24 giugno 2011 14:32

La chiamano “città delle luci”. Ma Karachi, il centro più popoloso del Pakistan, è nota anche per la criminalità diffusa e i suoi violenti conflitti interni: politici, etnici e religiosi.

In particolare, da anni, nella capitale finanziaria del paese, si scontrano due fazioni etniche e politiche: da una parte il Muttahida Qaumi movement (Mqm), il partito dei pachistani di lingua urdu, dall’altra l’Awami national party (Anp), espressione dei pashtun fuggiti dal nord del paese e dai taliban. Gli estremisti delle due fazioni si contendono il territorio: faide sanguinarie, omicidi mirati, esecuzioni sommarie sono all’ordine del giorno. Su molti casi, come i roghi appiccati ai negozi dei pashtun, spesso la polizia non indaga.

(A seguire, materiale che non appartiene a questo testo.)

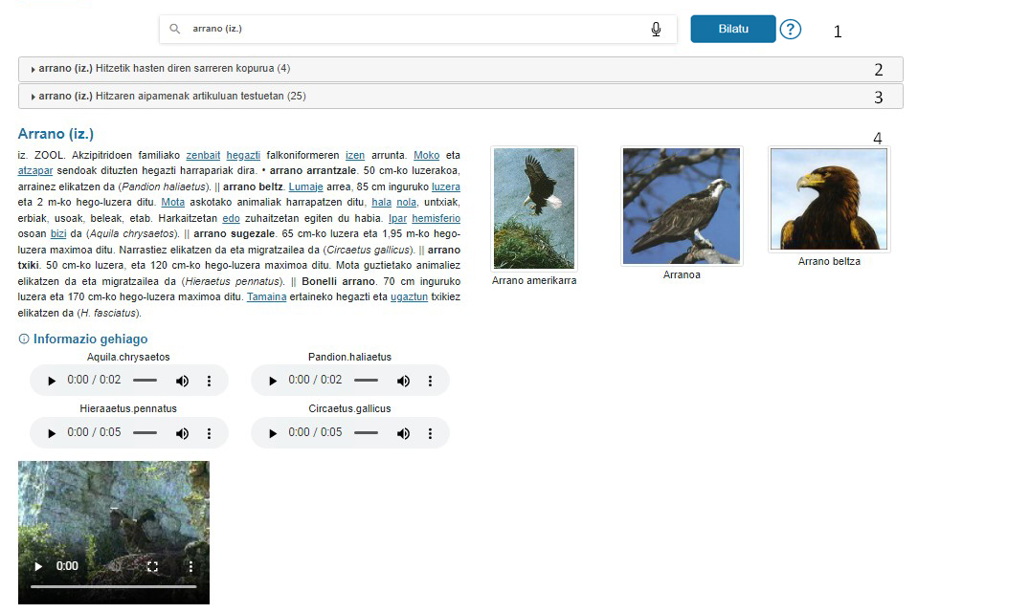The image size is (1030, 613).
Task: Play the Aquila.chrysaetos audio clip
Action: pos(52,381)
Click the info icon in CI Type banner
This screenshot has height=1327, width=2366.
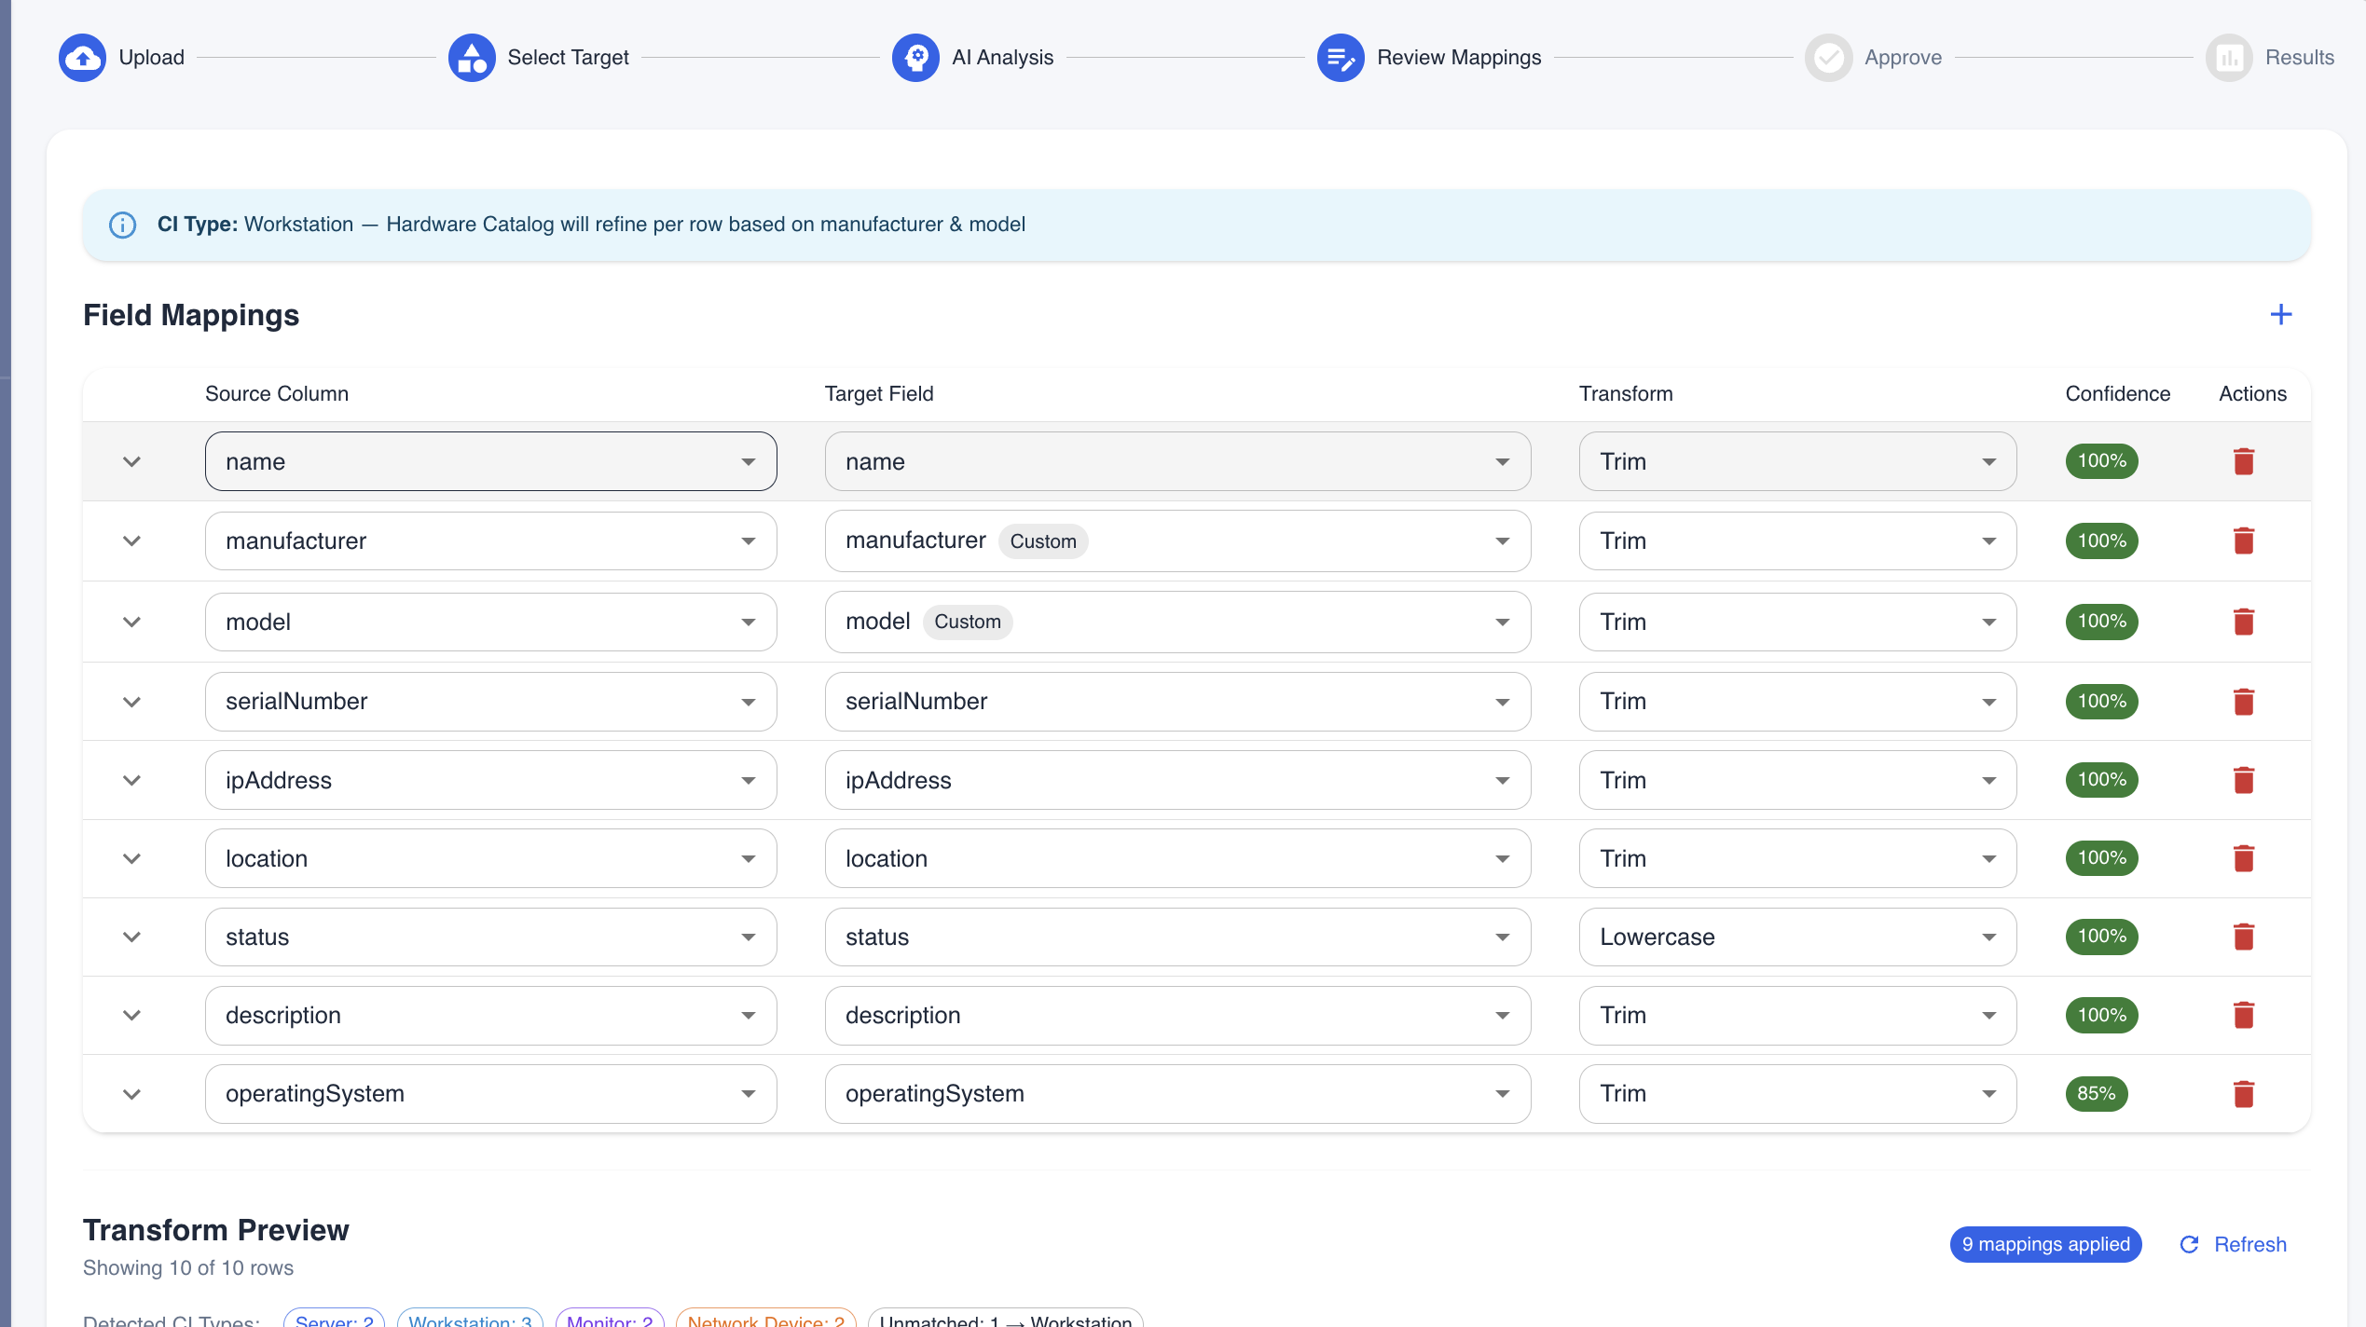(122, 225)
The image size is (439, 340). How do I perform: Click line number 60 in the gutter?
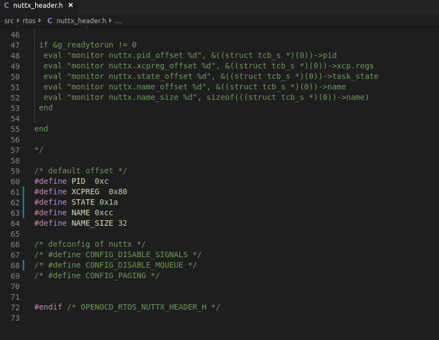point(15,181)
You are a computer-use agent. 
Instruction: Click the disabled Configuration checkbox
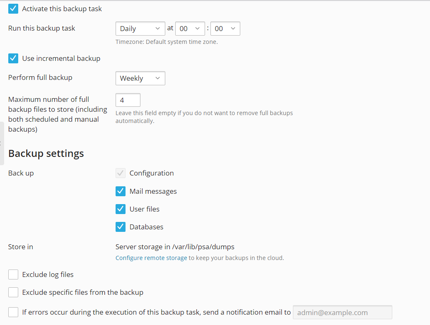click(120, 173)
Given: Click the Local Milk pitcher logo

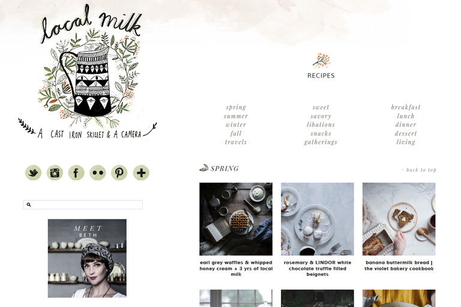Looking at the screenshot, I should point(88,72).
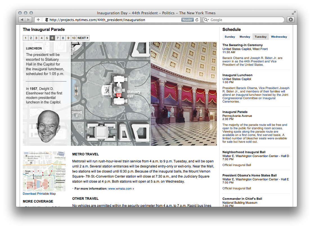The width and height of the screenshot is (313, 229).
Task: Click the NYT favicon in address bar
Action: pos(46,20)
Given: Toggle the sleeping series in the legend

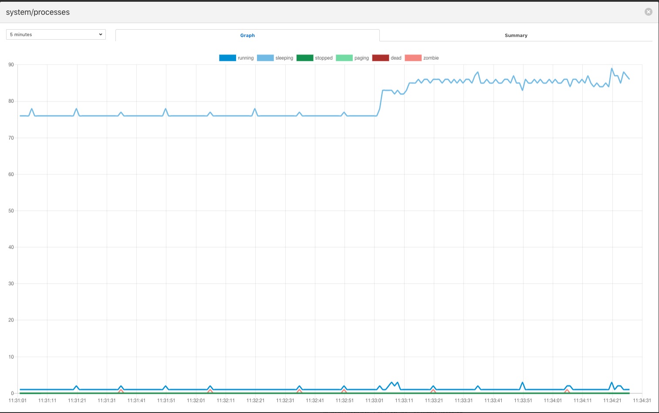Looking at the screenshot, I should pyautogui.click(x=275, y=58).
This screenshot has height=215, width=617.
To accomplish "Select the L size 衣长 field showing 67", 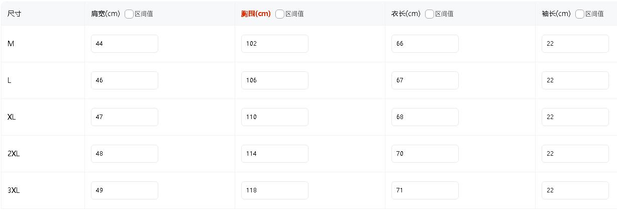I will (x=425, y=80).
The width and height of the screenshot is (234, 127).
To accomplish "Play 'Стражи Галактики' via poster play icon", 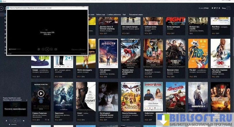I will (x=41, y=93).
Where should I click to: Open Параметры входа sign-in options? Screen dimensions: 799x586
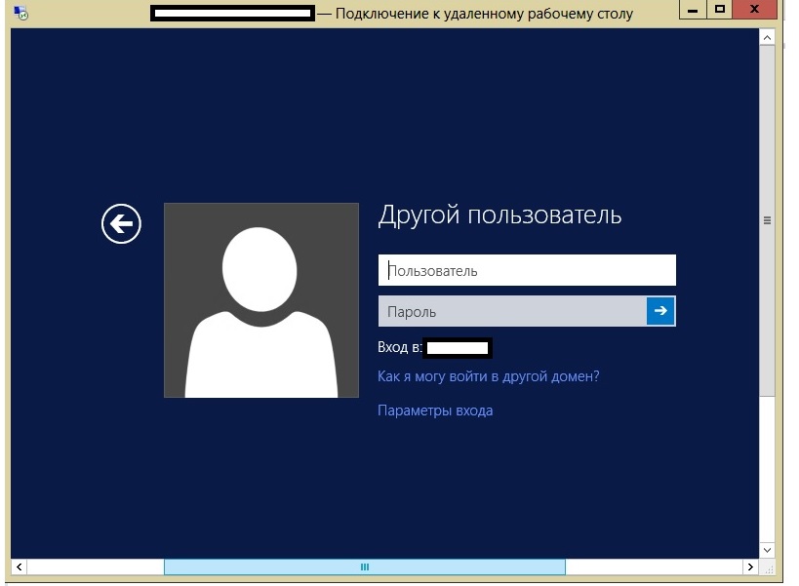[x=435, y=410]
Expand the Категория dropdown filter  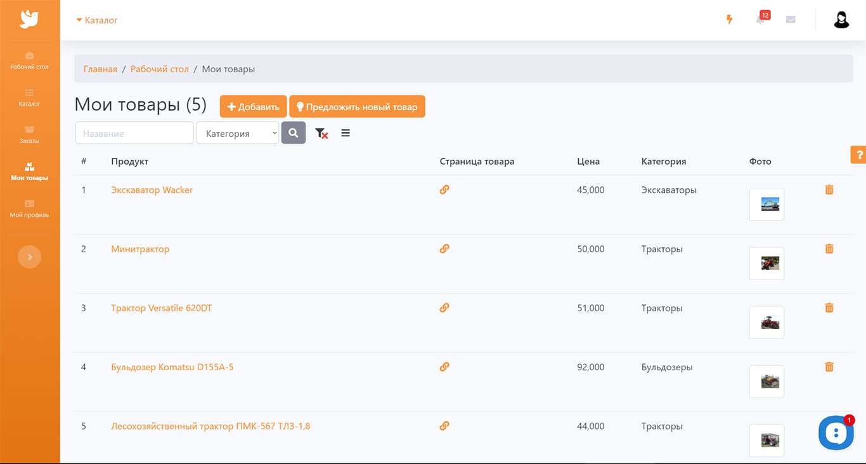pyautogui.click(x=238, y=133)
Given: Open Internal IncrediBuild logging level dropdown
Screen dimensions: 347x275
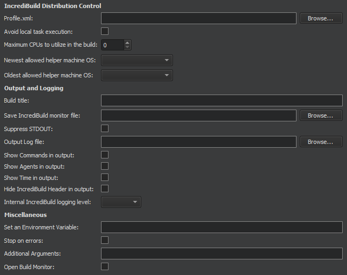Looking at the screenshot, I should 121,202.
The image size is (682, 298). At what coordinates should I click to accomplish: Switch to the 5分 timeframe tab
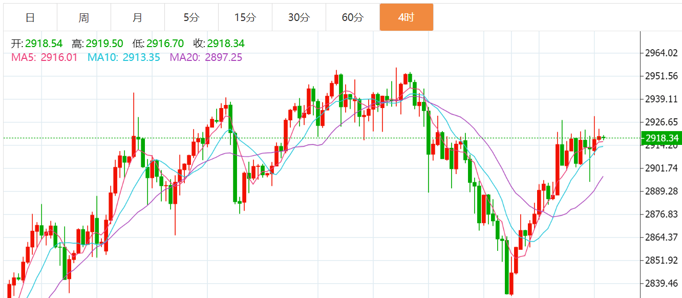(x=191, y=17)
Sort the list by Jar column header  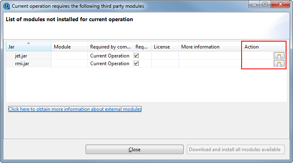coord(28,47)
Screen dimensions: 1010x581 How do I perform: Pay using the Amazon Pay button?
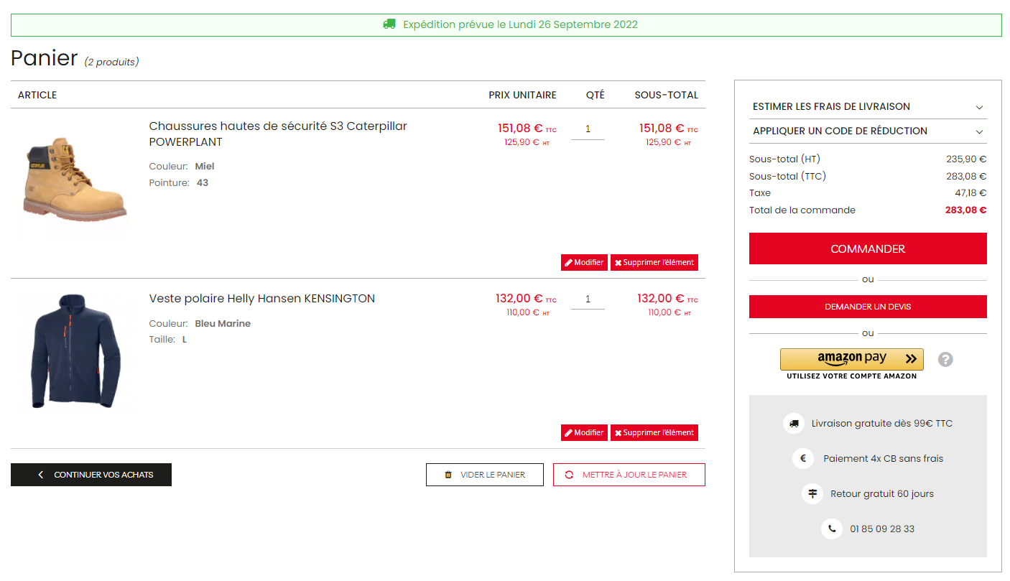pos(852,359)
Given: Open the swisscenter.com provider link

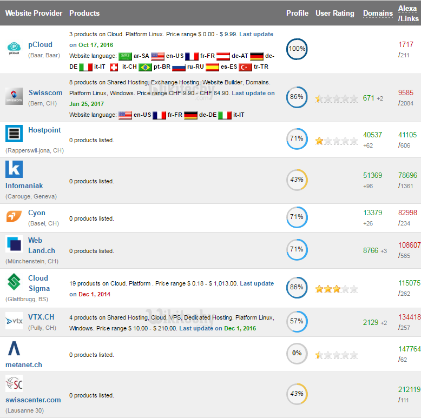Looking at the screenshot, I should pyautogui.click(x=33, y=400).
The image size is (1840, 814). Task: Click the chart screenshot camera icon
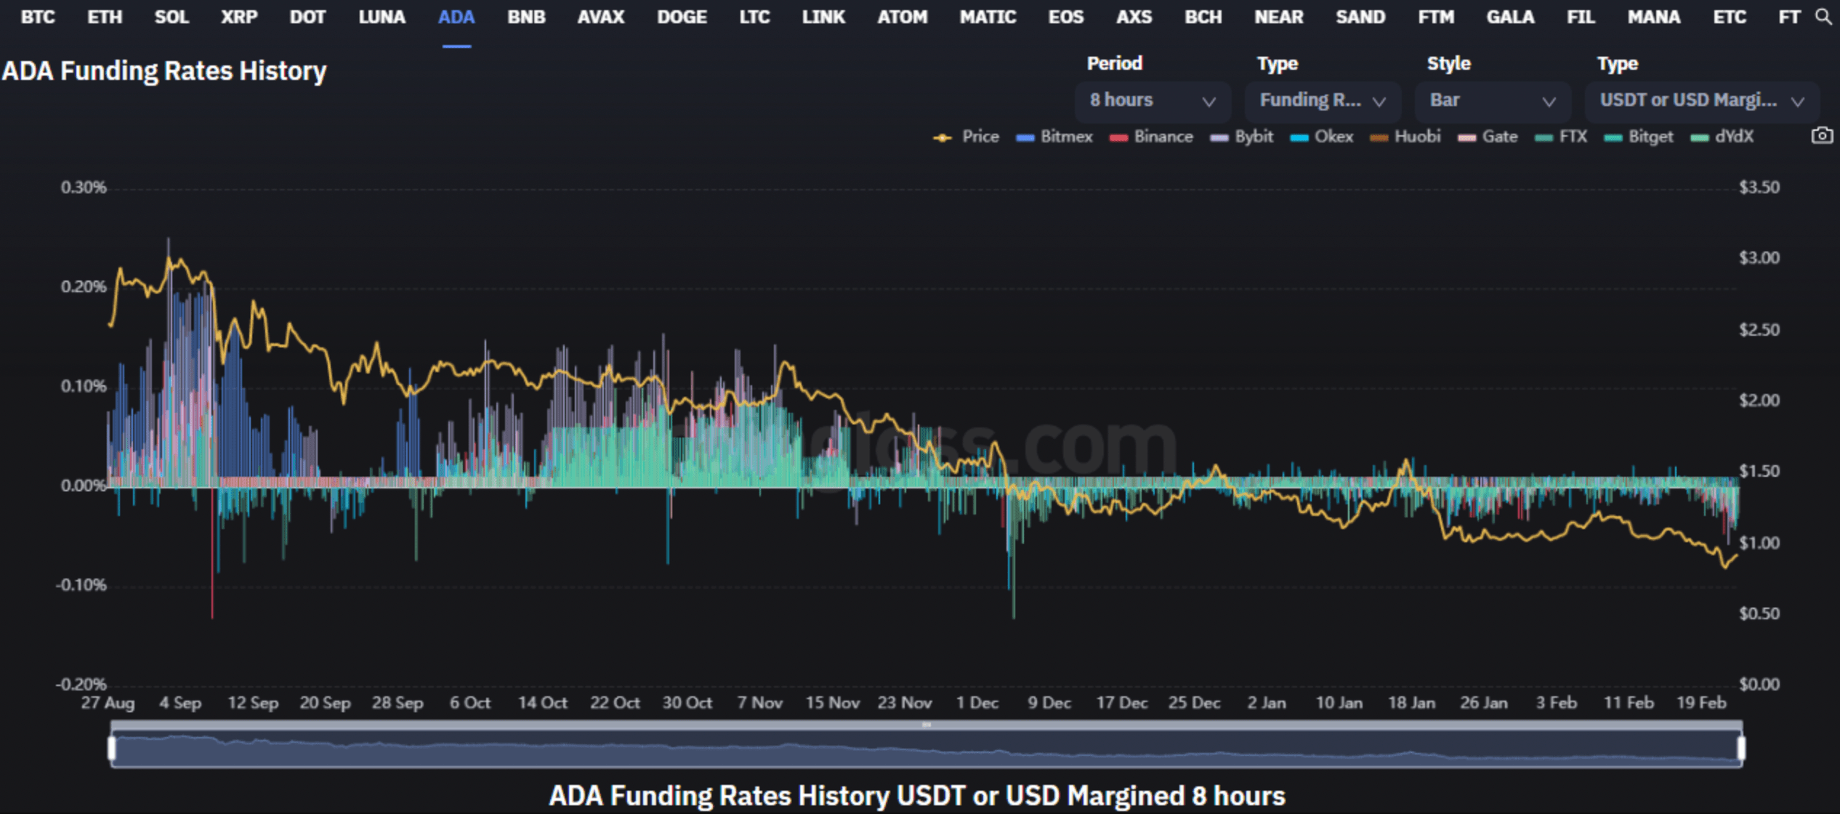click(x=1821, y=136)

Questi episodi di violenza si inseriscono in un quadro di lotta politica e di potere più ampio: a volte, anche bande criminali apparentemente autonome agiscono sotto il controllo del braccio violento dei partiti. Senza contare i conflitti propriamente religiosi, come lo scontro tra le comunità sciite e sunnite della città. Cifre ufficiali non ce ne sono. Ma dall’inizio dell’anno, a Karachi, sono già centinaia gli omicidi mirati che le istituzioni preferiscono non contare. Secondo un rapporto della Human rights commission of Pakistan, nel 2010 gli assassinii “politici” sono stati circa 1.400. Così, giorno dopo giorno, Karachi sprofonda in un Bagno di sangue, come si intitola il reportage fotografico di Massimo Berruti realizzato nella città.

In questa foto, agenti paramilitari dopo l’attacco a una processione sciita a Karachi.

Massimo Berruti è nato a Roma nel 1979. Membro dell’agenzia Vu, dal 2007 vive e lavora in Pakistan. Con questo reportage ha vinto il secondo premio al World press photo 2011 (categoria General news). Per il suo lavoro sul Pakistan ha ricevuto anche il premio Carmignac Gestion.